Il voulait une petite fille mais c’était avant d’avoir un petit garçon: le lien entre un père et son fils à la loupe

Les enfants qui ont eu la chance d’avoir un papa présent et concerné s’en sortent mieux dans la vie que les autres. Ils développent une meilleure estime d’eux-mêmes, une meilleure résistance au stress et ils ont de meilleurs résultats scolaires. « C’est particulièrement vrai pour les garçons », note une étude réalisée au Québec. En ce jour de fête des pères belge, je m’interroge sur le lien qui unit mon fils à son papa.

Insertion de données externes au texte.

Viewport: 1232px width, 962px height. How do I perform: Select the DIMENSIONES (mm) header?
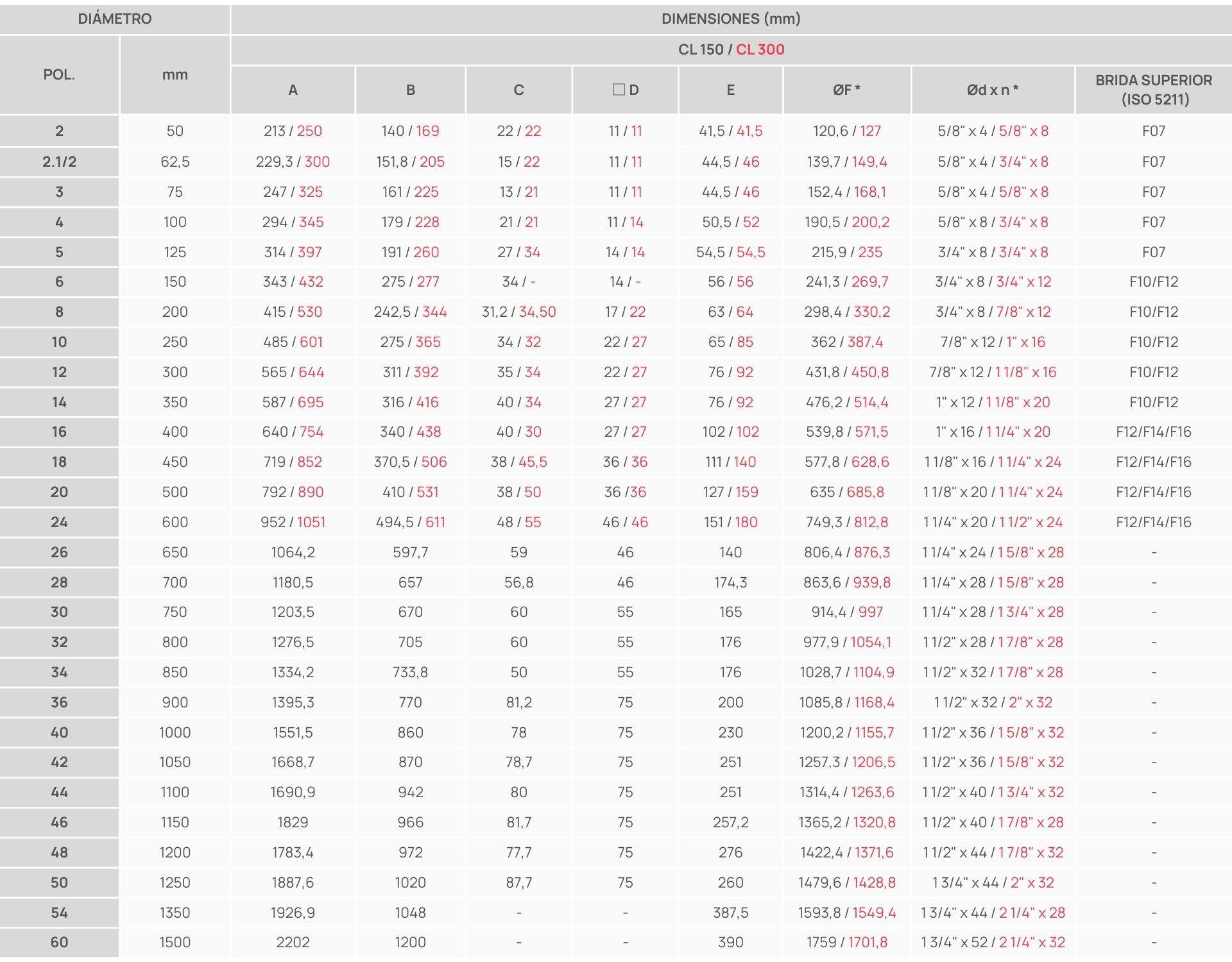point(731,19)
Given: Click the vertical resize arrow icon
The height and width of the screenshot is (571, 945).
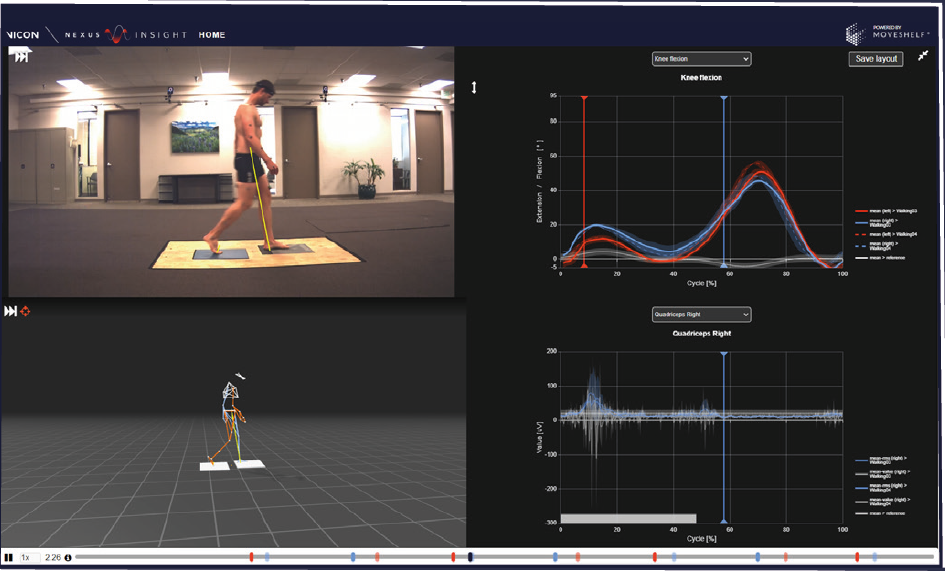Looking at the screenshot, I should [474, 88].
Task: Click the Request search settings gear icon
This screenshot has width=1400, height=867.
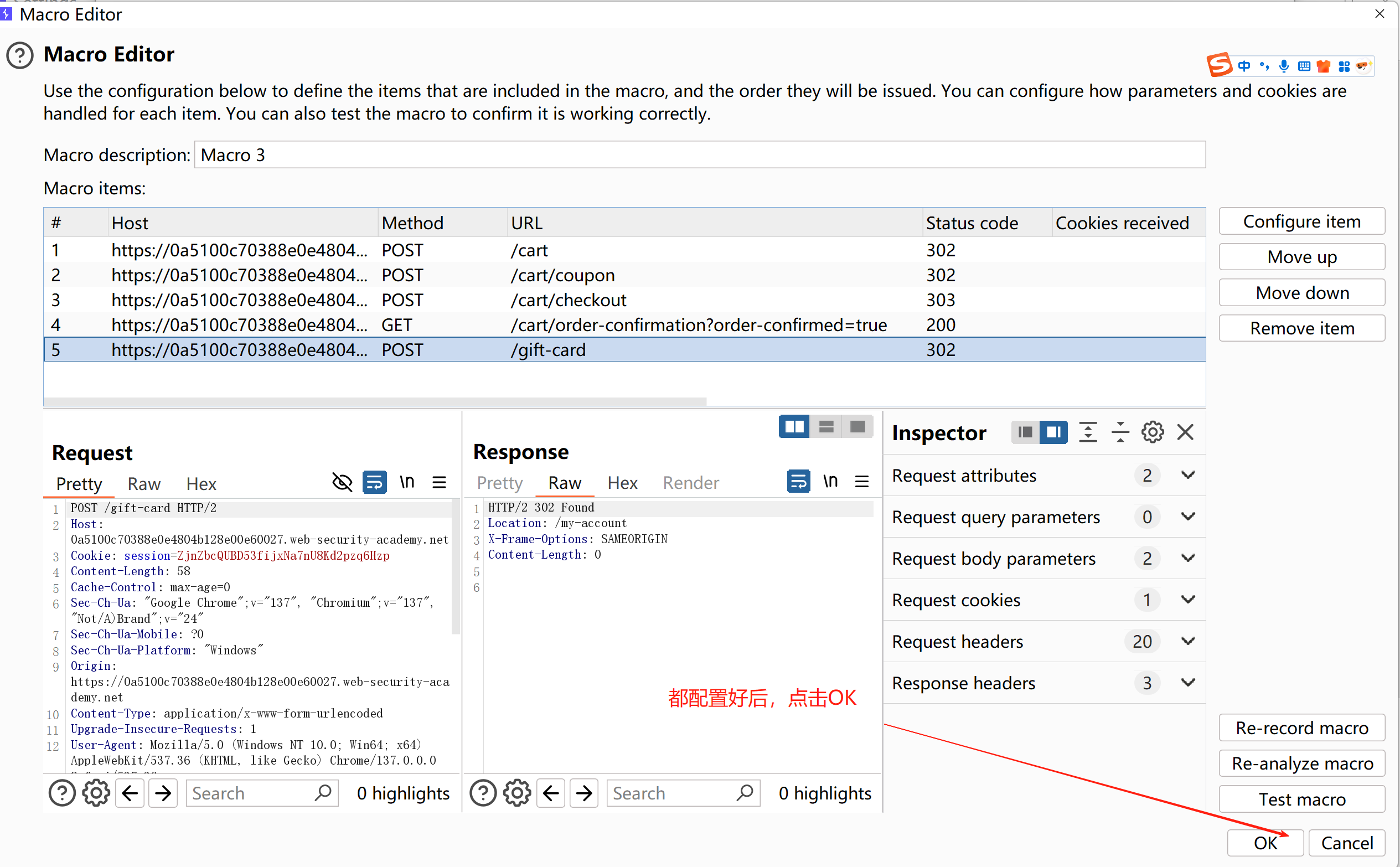Action: point(96,793)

Ca serait mentir de dire qu’il n’avait pas une petite préférence. Je me souviens du gel trop froid sur mon ventre si rond et de l’annonce faite ce jour-là: ça sera un petit garçon. Il espérait une petite fille pour une histoire de schéma familial qu’il craignait de voir se répéter et pour les petits bras qui ne manqueraient pas d’entourer son cou. On lui avait dit le tendre lien qui existe entre les petites filles et leur papa… Il en rêvait. La déception fut brève: il restait quelques semaines pour se projeter autrement, imaginer autre chose, et être prêt à accueillir celui qui ne manquerait pas de creuser nos rides un peu plus. D’angoisse et de rire. Quand Ezra est né, je l’ai regardé pleurer de toute la force de sa minuscule cage thoractique dans les bras de son papa.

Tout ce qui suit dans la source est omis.